The vacuolar import and degradation pathway merges with the endocytic pathway to deliver fructose-1,6-bisphosphatase to the vacuole for degradation.

The gluconeogenic enzyme fructose-1,6-bisphosphatase (FBPase) is degraded in the vacuole when glucose is added to glucose-starved cells. Before it is delivered to the vacuole, however, FBPase is imported into intermediate carriers called Vid (vacuole import and degradation) vesicles. Here, using biochemical and genetic approaches, we identified a requirement for SEC28 in FBPase degradation. SEC28 encodes the epsilon-COP subunit of COPI (coat protein complex I) coatomer proteins. When SEC28 and other coatomer genes were mutated, FBPase degradation was defective and FBPase association with Vid vesicles was impaired. Coatomer proteins were identified as components of Vid vesicles, and they formed a protein complex with a Vid vesicle-specific protein, Vid24p.
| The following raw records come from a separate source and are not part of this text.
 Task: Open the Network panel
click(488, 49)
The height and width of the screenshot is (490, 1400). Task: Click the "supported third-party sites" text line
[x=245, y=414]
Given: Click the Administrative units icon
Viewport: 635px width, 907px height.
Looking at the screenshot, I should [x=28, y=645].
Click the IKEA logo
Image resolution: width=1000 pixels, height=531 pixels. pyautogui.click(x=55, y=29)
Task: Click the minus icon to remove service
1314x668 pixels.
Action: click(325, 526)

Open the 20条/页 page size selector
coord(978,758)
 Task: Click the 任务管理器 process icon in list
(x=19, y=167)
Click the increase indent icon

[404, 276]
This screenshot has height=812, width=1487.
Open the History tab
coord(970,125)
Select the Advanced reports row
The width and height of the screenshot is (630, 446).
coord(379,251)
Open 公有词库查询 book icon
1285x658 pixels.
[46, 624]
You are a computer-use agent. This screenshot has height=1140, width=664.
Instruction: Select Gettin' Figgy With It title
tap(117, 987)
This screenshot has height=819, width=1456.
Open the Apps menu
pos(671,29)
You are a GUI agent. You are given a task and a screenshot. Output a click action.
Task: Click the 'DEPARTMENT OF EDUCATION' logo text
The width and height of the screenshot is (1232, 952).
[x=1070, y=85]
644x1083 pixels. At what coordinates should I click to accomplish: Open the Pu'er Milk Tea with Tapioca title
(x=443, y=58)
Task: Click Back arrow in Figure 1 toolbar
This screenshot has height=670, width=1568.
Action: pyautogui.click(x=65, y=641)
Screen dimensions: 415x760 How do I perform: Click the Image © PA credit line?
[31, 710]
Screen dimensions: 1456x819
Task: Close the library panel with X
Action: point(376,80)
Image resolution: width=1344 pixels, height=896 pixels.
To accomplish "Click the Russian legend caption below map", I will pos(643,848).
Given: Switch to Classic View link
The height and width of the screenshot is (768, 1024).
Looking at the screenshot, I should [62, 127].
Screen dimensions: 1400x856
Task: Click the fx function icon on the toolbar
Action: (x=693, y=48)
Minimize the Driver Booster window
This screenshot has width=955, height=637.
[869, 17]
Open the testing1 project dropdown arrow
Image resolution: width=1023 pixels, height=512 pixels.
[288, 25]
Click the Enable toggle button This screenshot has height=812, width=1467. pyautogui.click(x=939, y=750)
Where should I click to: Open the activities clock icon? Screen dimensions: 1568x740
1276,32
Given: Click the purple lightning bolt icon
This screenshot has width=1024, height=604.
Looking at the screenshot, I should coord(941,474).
Furthermore, Vid24p association with Vid vesicles was impaired when coatomer genes were mutated. Kinetic studies indicated that Sec28p traffics to multiple locations. Sec28p was in Vid vesicles, endocytic compartments, and the vacuolar membrane in various mutants that block the FBPase degradation pathway. Sec28p was also found in vesicles adjacent to the vacuolar membrane in the ret2-1 coatomer mutant. We propose that Sec28p resides in Vid vesicles, and these vesicles converge with the endocytic pathway. After fusion, Sec28p is distributed on the vacuolar membrane, where it concentrates on vesicles that pinch off from this organelle. FBPase also utilizes the endocytic pathway for transport to the vacuole, as demonstrated by its presence in endocytic compartments in the Deltavph1 mutant. Taken together, our results indicate a strong connection between the Vid trafficking pathway and the endocytic pathway.